Getting freight moved to the right place at the right time is the goal of shippers and carriers alike.
At Averitt, we continuously focus on quality measurements and work with our associates and shippers to strive for the top track record. Our on-time delivery rates are among the best in the industry while our incident-free rate is also among the top at 99.6 percent.
Less-than-truckload shipments typically encounter multiple touch points and a demanding environment along their journey to the ultimate consignee. It’s not surprising, therefore, that even properly packaged and labeled shipments can occasionally become damaged or misrouted.
Yet, there are several basic steps that shippers can take to make sure their shipments arrive in their original condition, and most are fairly easy and don’t cost much, according to Gary Whitaker, Averitt’s Director of Cargo Claims.
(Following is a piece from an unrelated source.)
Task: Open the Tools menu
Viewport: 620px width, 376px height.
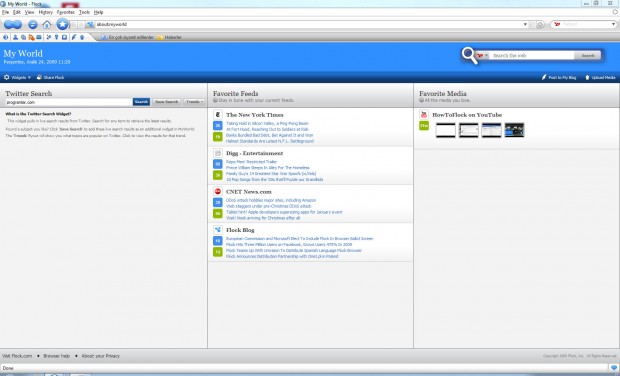Action: [x=84, y=12]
PROPER PACKAGING IS PARAMOUNT.
Simply put, when it comes to preventing damage, the number one consideration is packaging, says Whitaker.
PACKAGING FOR LTL
Many shippers don’t realize that their shipments will be combined with many other shipments in the LTL environment, which puts added stress on shipments as they move through a carrier’s system.
PACKAGING, INSIDE AND OUT
It’s critically important that shippers choose proper packaging. It should meet the requirements of the commodity that’s being shipped. In addition, if the product is in a box, then include interior packaging, either cardboard or Styrofoam peanuts, whatever the requirements are for that commodity. Using quality material also goes a long way in protecting freight. Shippers should stay away from used packaging or packaging that’s been exposed to moisture.
DON’T FORGET THE CRATES
Likewise, it helps to select quality lumber for crates. Choose material that doesn’t have a lot of knots and build crates based on NMFC (National Motor Freight Classification) specifications.
SKIMPING ON MATERIALS LEADS TO MORE DAMAGES
Meanwhile, Whitaker reports seeing more shippers skimp on packaging materials in an effort to save money in the current economy. Not surprisingly, this increases the chances for damaged freight. However, an investment in high-grade lumber will result in a well-constructed crate, and with proper care it can be used over and over again.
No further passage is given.